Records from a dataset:
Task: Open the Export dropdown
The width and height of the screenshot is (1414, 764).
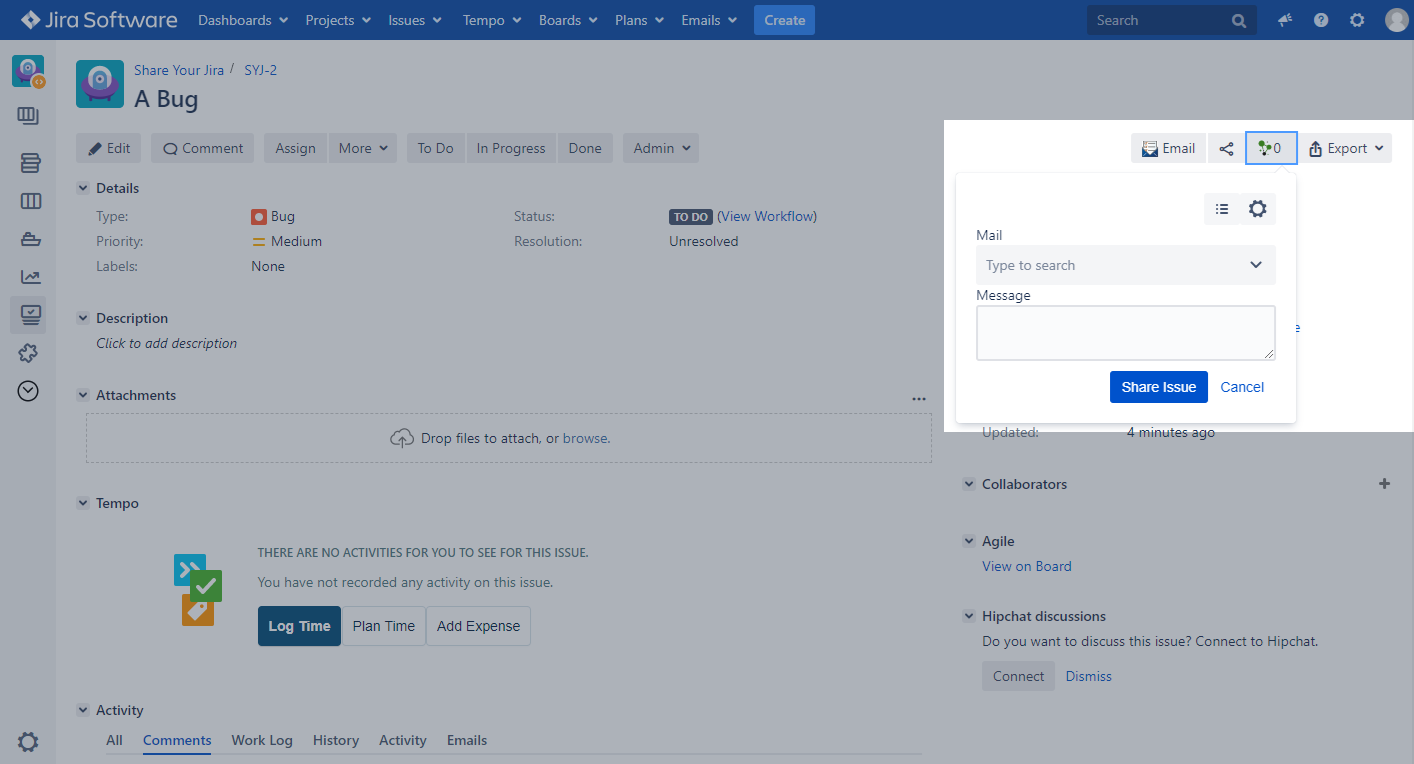Action: tap(1346, 149)
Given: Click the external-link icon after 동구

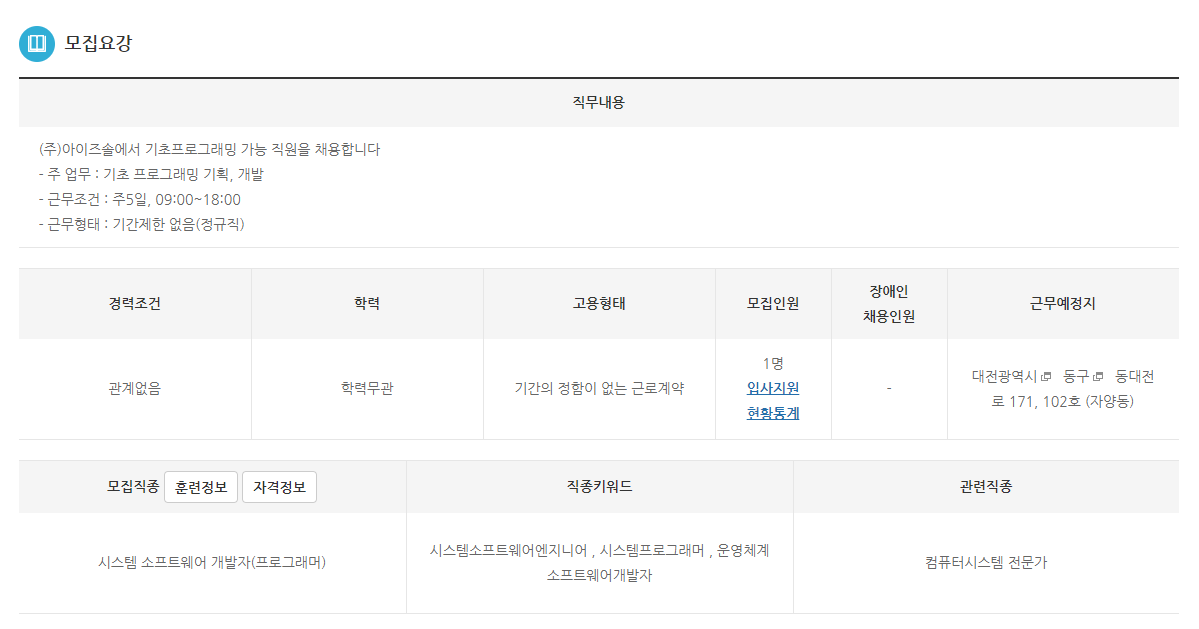Looking at the screenshot, I should pos(1098,377).
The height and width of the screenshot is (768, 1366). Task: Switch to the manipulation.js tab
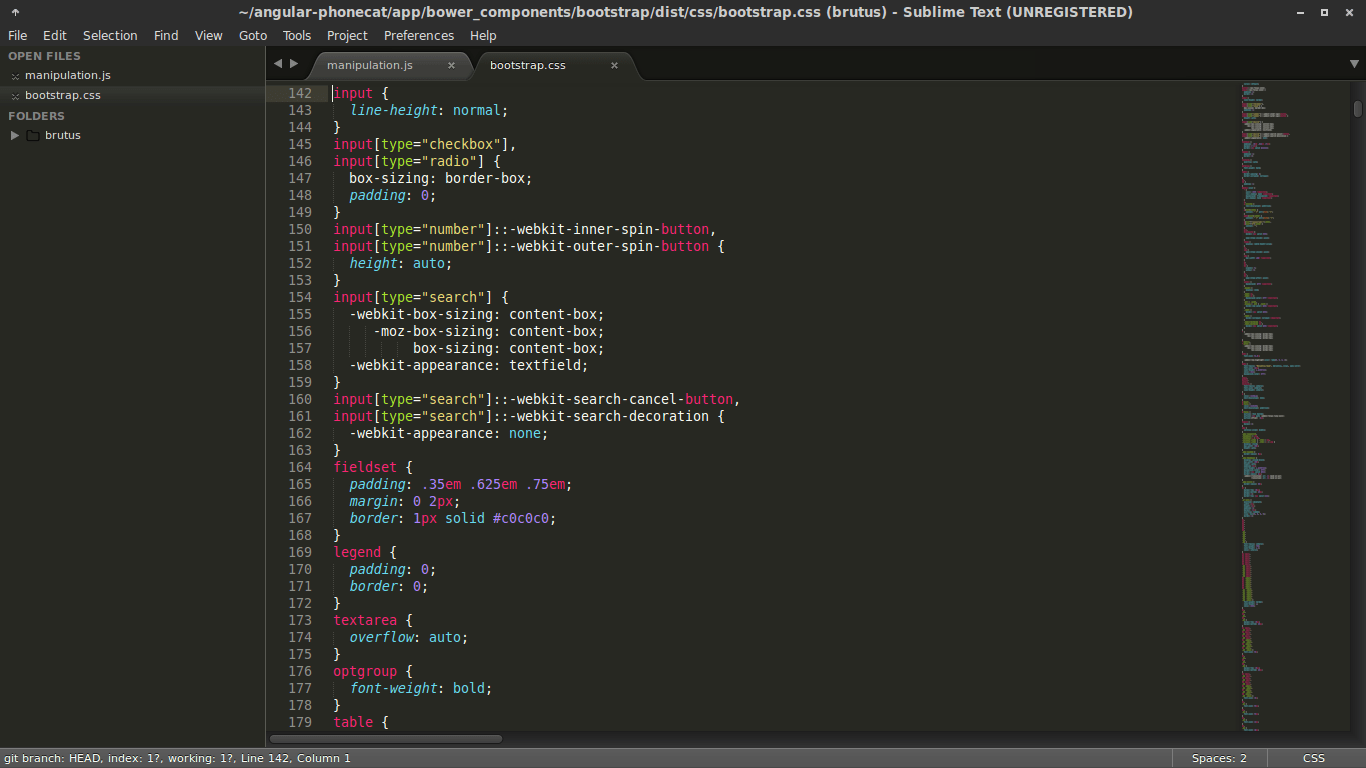370,65
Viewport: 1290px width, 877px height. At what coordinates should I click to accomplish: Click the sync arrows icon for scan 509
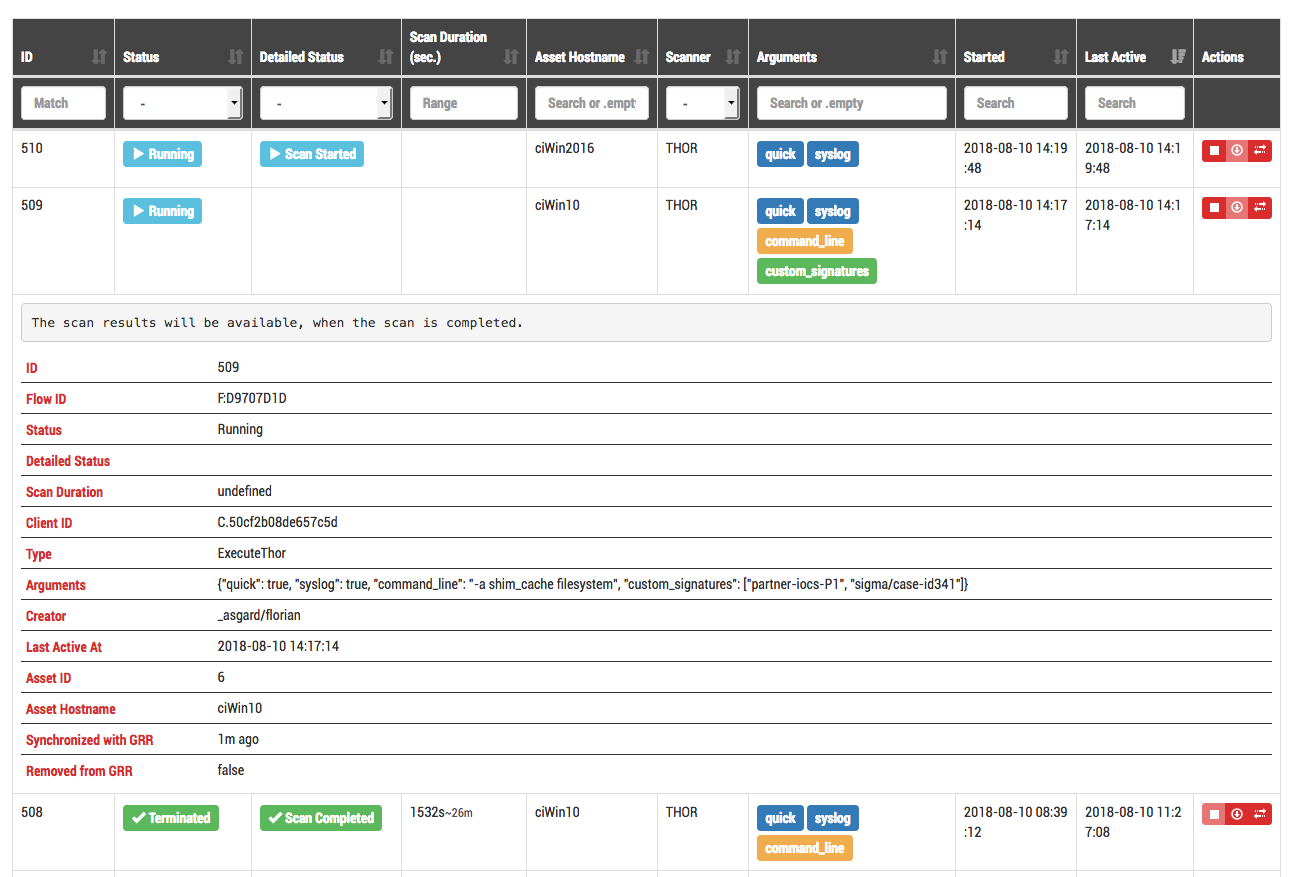[x=1260, y=208]
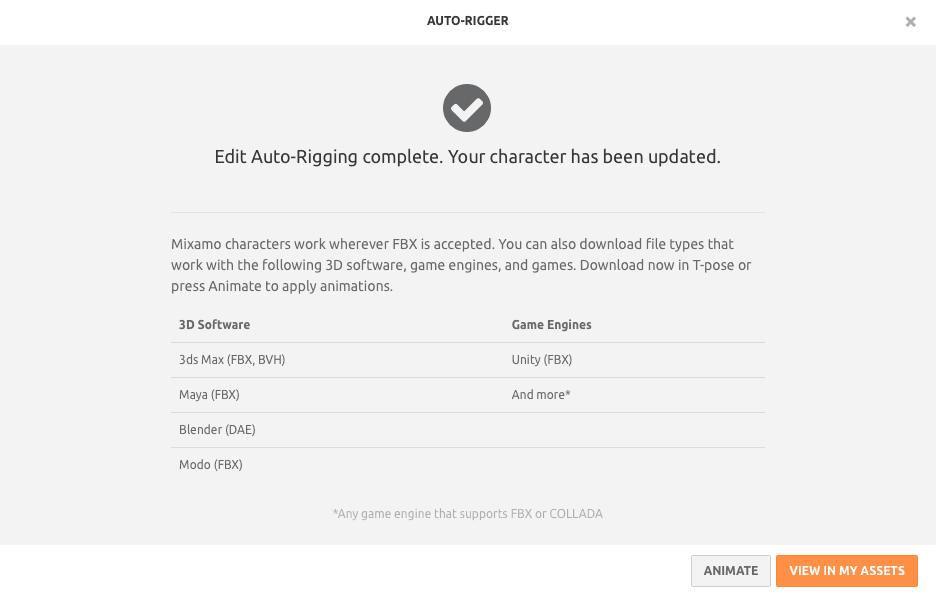This screenshot has width=936, height=596.
Task: Click the "Mixamo characters work wherever FBX" sentence
Action: [332, 244]
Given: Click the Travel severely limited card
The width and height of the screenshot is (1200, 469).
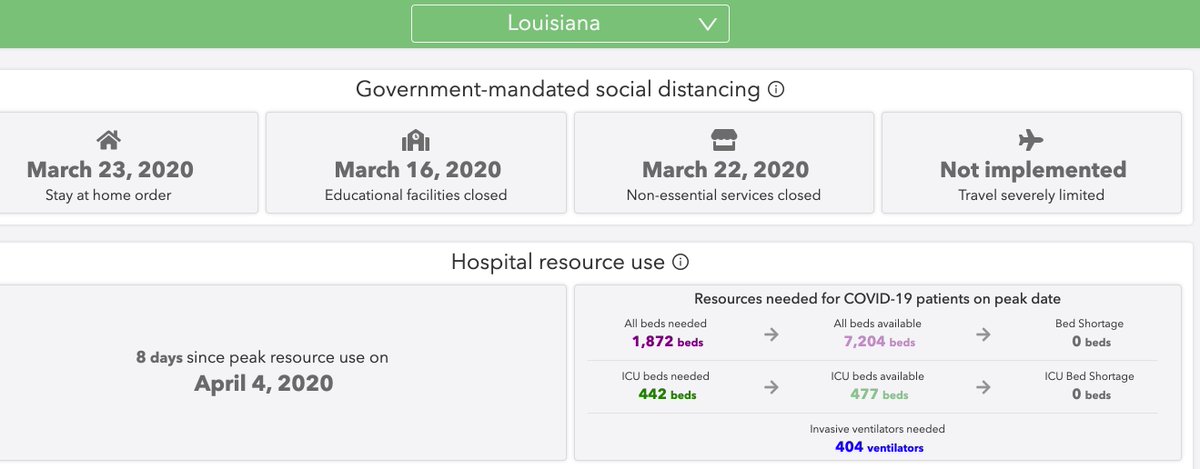Looking at the screenshot, I should pos(1031,163).
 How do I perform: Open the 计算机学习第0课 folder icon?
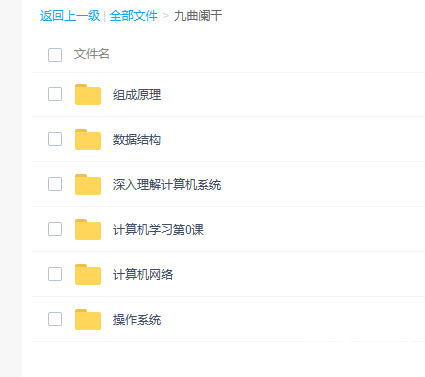88,230
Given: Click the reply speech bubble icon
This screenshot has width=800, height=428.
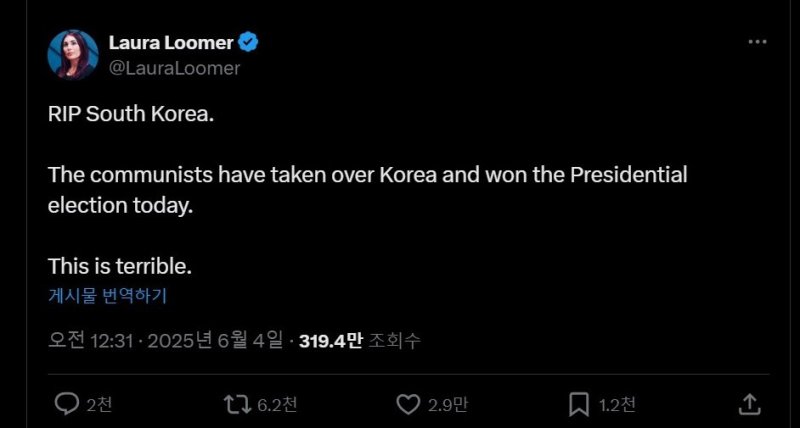Looking at the screenshot, I should [67, 404].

Task statement: Each line from the one that contains "The width and height of the screenshot is (1200, 469)." down to the one that contains "Given: Click the reply speech bubble icon" is to be returned exactly as it stands above, both ends included, with pictures removed.

Solution for this task:
The width and height of the screenshot is (1200, 469).
Looking at the screenshot, I should pos(1031,163).
 How do I perform: Open the 计算机学习第0课 folder icon?
88,230
Given: Click the reply speech bubble icon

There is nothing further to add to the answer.